Não há um tempo de vida estimado para quem recebe cuidados paliativos — ou seja, não é só um tratamento para pacientes terminais — e também não há um prognóstico que determine a indicação desses cuidados. “Eles são aplicados para casos de doenças que limitam a vida, com sintomas que prejudicam o bem-estar. Pode ser indicado para pacientes cardíacos ou oncológicos e até para vítimas de acidentes de trânsito”, explica Clarice Yamanouchi, cirurgiã oncológica do Instituto de Oncologia do Paraná (IOP), que possui uma unidade no Hospital Marcelino Champagnat com o conceito de cuidado integral ao paciente. “Envolve muita ciência. É necessário ter conhecimento da doença, da evolução, das complicações para poder abordá-las”, afirma a especialista.
Maria Laisa Cavalheiro, 58, que recebe cuidados paliativos desde 2012, reforça: “Não é sobre morrer, e sim sobreviver até lá”. Na época, ela descobriu um câncer no cólon (intestino), e hoje se dedica a desmistificar o tema fazendo palestras e publicando posts no Instagram sobre o assunto.
“Receber um diagnóstico de câncer traz sentimentos imensuráveis, pois, mesmo não sendo a doença que mais mata, é a que mais causa sofrimentos e não escolhe raça, idade, gênero”, afirma. “Com cuidados paliativos, tenho qualidade de vida, autonomia e dignidade”, diz ela, que é acompanhada por uma equipe multidisciplinar formada por médicos, enfermeiros, psicólogos, nutricionistas, farmacêuticos, fisioterapeutas, terapeutas ocupacionais e até por um capelão.

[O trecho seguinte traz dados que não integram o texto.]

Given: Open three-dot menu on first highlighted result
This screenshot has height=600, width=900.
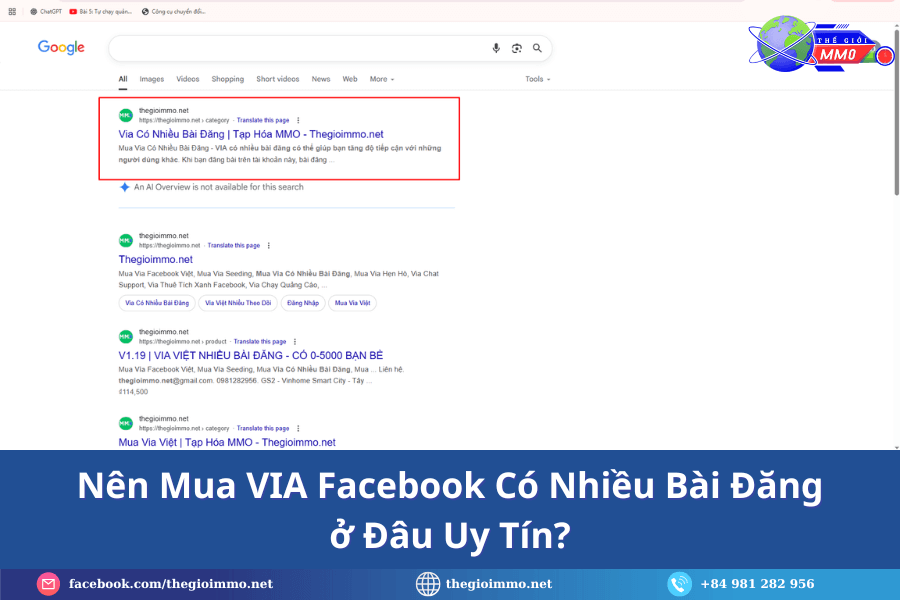Looking at the screenshot, I should click(298, 120).
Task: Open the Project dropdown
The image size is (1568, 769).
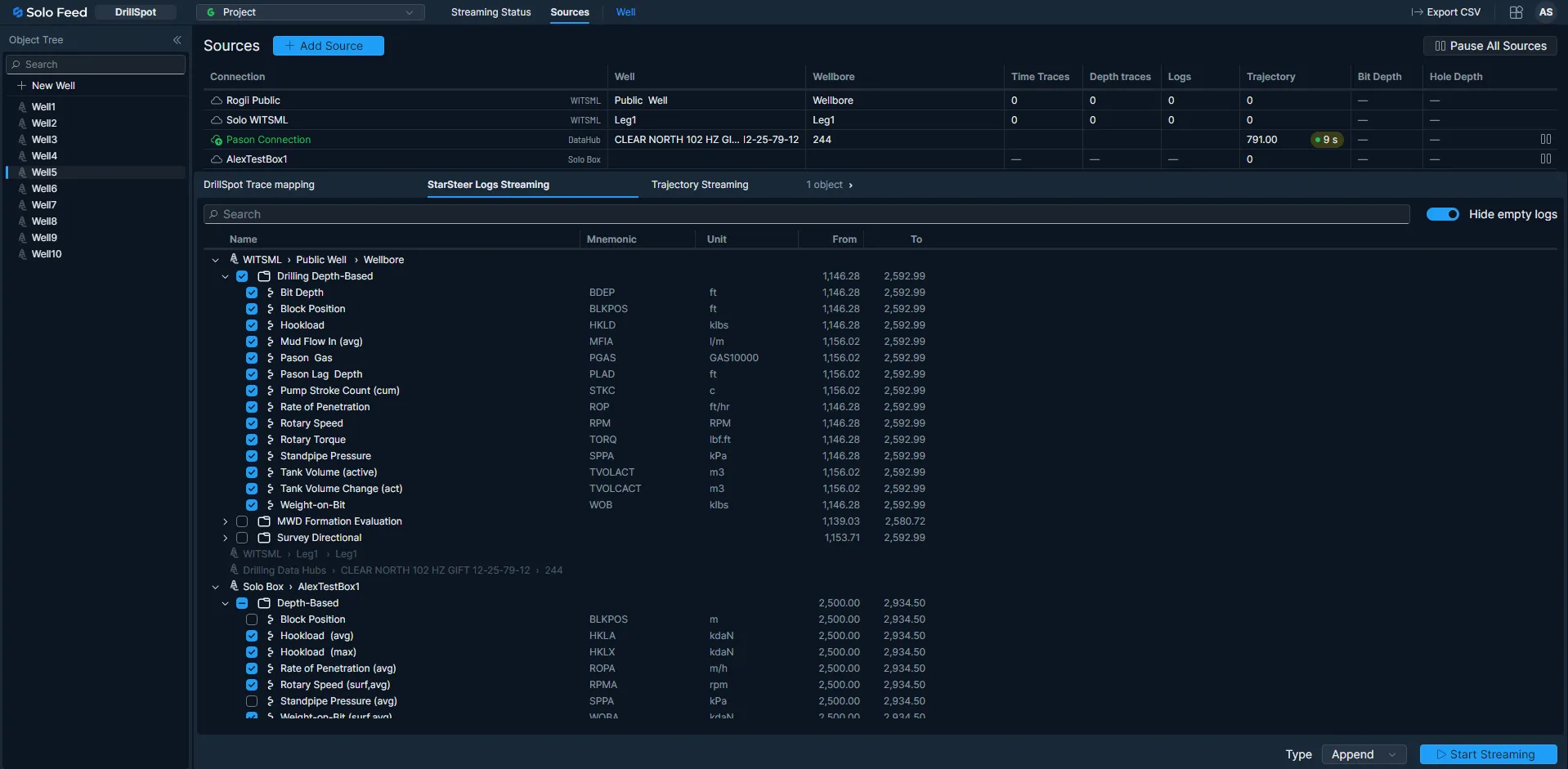Action: [x=311, y=12]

O paciente no centro do cuidado
Com uma abordagem multidisciplinar, o cuidado paliativo vai além do enfrentamento da doença, voltando-se para o paciente e suas necessidades. A equipe multidisciplinar ajuda, por exemplo, a minimizar a náusea causada pelo tratamento, propondo controle de alimentação e medicação. No caso do alívio da dor, é possível amenizá-la com fisioterapia e fortalecimento muscular. Já a insônia pode ser enfrentada com remédios ou medidas não farmacológicas, como o controle da ansiedade, entre outras alternativas.
“A palavra paliativo vem de Pallium, que era o manto que protegia os cavaleiros das Cruzadas do frio, da chuva. Significa proteger, manter a qualidade de vida”, conta Yamanouchi. A médica lembra que os cuidados paliativos se originaram junto com a civilização — quando entidades e pessoas caridosas passaram a cuidar dos feridos e doentes.
Atualmente, algumas iniciativas buscam conscientizar a sociedade sobre os cuidados paliativos. Entre elas estão livros, como a série da doutora Ana Cláudia Quintana Arantes, e o festival de música Patfest, criado pelo músico Andreas Kisser em homenagem à esposa, Patrícia Perissinotto Kisser, que sofreu um câncer de cólon.